Did Mahatma Gandhi ever publicly declare his opinion on the racist segregation under the apartheid regime in South Africa?
No, because apartheid wasn't introduced until May 1948, whereas Gandhi died in January 1948.
There was, of course, racism in South-Africa long before that; including in the laws of the country. But the apartheid policies expanded a great deal on that.
What you're probably aiming at with this question are Gandhi's views on black people, which are not particularly flattering by today's standards; while living in South-Africa from 1893 to 1914 he called black people "savages" and implied they were inferior to white people on several occasions. For example in 1893 Gandhi wrote that a "general belief seems to prevail in the Colony that the Indians are a little better, if at all, than savages or the Natives of Africa". There are quite a few more examples of a similar nature, including some from the late '30s.

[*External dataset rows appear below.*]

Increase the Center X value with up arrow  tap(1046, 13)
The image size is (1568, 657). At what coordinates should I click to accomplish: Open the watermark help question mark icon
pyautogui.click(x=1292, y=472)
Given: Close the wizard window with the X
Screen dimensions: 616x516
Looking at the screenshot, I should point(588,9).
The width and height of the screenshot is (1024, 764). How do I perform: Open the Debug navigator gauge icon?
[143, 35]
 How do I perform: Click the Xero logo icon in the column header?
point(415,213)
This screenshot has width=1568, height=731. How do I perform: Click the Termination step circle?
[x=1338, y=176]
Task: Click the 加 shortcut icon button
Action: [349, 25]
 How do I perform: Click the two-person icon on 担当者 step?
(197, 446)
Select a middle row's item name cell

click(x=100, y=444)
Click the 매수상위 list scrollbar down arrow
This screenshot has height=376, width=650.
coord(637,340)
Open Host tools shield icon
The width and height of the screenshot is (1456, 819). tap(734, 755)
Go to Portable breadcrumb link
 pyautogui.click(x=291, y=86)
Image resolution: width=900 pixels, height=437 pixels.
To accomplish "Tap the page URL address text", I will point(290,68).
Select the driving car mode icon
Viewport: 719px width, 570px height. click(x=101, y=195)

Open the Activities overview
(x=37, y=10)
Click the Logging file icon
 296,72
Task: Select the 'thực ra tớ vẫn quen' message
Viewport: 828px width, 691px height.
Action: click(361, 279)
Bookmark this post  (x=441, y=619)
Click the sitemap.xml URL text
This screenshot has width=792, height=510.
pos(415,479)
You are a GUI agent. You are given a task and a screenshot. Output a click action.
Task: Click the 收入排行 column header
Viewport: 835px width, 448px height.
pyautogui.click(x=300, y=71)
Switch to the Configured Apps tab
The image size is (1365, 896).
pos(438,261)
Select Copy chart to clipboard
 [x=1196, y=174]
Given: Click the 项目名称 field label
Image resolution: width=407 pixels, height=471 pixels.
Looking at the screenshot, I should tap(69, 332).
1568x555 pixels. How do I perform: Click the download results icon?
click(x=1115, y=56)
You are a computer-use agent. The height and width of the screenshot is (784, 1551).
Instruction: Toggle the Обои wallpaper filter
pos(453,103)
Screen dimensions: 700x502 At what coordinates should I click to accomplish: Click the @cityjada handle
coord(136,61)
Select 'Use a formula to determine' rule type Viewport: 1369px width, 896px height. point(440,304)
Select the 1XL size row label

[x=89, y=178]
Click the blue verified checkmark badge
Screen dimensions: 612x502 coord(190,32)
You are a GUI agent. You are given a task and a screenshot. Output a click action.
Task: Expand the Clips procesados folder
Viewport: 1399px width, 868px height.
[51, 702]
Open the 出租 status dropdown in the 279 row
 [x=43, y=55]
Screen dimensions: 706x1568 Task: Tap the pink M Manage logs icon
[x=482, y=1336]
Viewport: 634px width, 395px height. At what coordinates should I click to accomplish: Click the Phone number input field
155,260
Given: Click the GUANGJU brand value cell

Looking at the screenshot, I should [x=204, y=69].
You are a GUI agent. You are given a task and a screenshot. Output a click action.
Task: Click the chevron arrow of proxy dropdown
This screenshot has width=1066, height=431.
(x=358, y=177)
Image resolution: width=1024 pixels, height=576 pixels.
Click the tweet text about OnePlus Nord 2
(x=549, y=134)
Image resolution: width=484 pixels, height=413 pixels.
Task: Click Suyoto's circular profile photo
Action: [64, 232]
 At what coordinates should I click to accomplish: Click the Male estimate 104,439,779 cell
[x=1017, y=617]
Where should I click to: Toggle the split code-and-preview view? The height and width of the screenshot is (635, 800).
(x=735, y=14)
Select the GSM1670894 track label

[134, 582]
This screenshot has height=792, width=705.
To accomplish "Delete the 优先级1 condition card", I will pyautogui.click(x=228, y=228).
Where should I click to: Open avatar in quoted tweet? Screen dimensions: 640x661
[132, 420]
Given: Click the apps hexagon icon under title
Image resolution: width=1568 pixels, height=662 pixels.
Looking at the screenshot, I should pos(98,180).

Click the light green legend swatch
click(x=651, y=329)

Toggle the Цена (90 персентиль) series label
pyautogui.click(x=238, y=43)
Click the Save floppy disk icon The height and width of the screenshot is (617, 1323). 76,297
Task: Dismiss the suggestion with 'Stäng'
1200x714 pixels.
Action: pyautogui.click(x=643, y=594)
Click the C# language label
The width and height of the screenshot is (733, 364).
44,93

Ironically, at the same time he was fighting for the rights of Indian people in South Africa.
Whether he was truly "racist" or just a "man of his time" is a rather controversial topic, and not something that be easily settled in an answer here (or anywhere else, for that matter), so you'll have to decide that for yourself :-)
Mahatma Gandhi spent a large amount of time and energy directly fighting apartheid in South Africa. The thing is, apartheid, while we think about it as focused entirely against those who were considered "black," was really a system of formalized oppression against all non-whites. Gandhi's energies were often focused measure that targeted those of Indian descent.
Early in his life, he took an intentional non-political stance to try and help his career as an attorney. He was discriminated against on a train in South Africa, where he had traveled for employment.
In 1893 he arrived in Durban where he remained for a week before leaving for Pretoria by train. He purchased a first-class ticket, boarded the train and started work on his lawsuit. During the journey a white woman passenger complained about sharing a compartment with a "coolie" and Gandhi was asked to move to a third-class carriage. On his refusal he was forcibly removed from the train at Pitermaritzburgh Station. Here he spent the night and later he described the event as the most prominent influence on his political career.
So, clearly, it's false that he never made a statement. He stated that his first experience with apartheid was THE seminal moment in his political life. He also spent a lot of time both in India and in South Africa organizing protests against apartheid policies, albeit, mostly ones targeting those of Indian descent.
The claim that he was silent or took no stand on apartheid appears to be false.
Ghandi was fighting for Indians, not Blacks and he was in fact heavily in favor of separation(apartheid) between Indians and Blacks(who he thought of as savages). E.g.
In the Indian Opinion of March 25, 1905, Gandhi wrote on a Bill regulating fire-arms: "In the instance of fire-arms, the Asiatic has been most improperly bracketed with the natives. The British Indian does not need any such restrictions as are imposed by the Bill on the natives regarding the carrying of fire-arms. The prominent race can remain so by preventing the native from arming himself. Is there the slightest vestige of justification for so preventing the British Indians?" Gandhi always advised Indians not to align with other political groups in either colored or African communities. He was strongly opposed to the commingling of races.
One of the first battles Gandhi fought after coming to South Africa was over the separate entrances for whites and blacks at the Durban post office. Gandhi objected that Indians were “classed with the natives of South Africa,” who he called the kaffirs, and demanded a separate entrance for Indians.
“We felt the indignity too much and … petitioned the authorities to do away with the invidious distinction, and they have now provided three separate entrances for natives, Asiatics and Europeans.”
In a petition letter in 1895, Gandhi also expressed concern that a lower legal standing for Indians would result in degenerating "so much so that from their civilised habits, they would be degraded to the habits of the aboriginal Natives, and a generation hence, between the progeny of the Indians and the Natives, there will be very little difference in habits, and customs and thought."
and it's not like he changed his views back in India
In 1939, Gandhi justified his counsel to the Indian community in South Africa against forming a non-European front: “I have no doubt about the soundness of my advice. However much one may sympathise with the Bantus, Indians cannot make common cause with them.”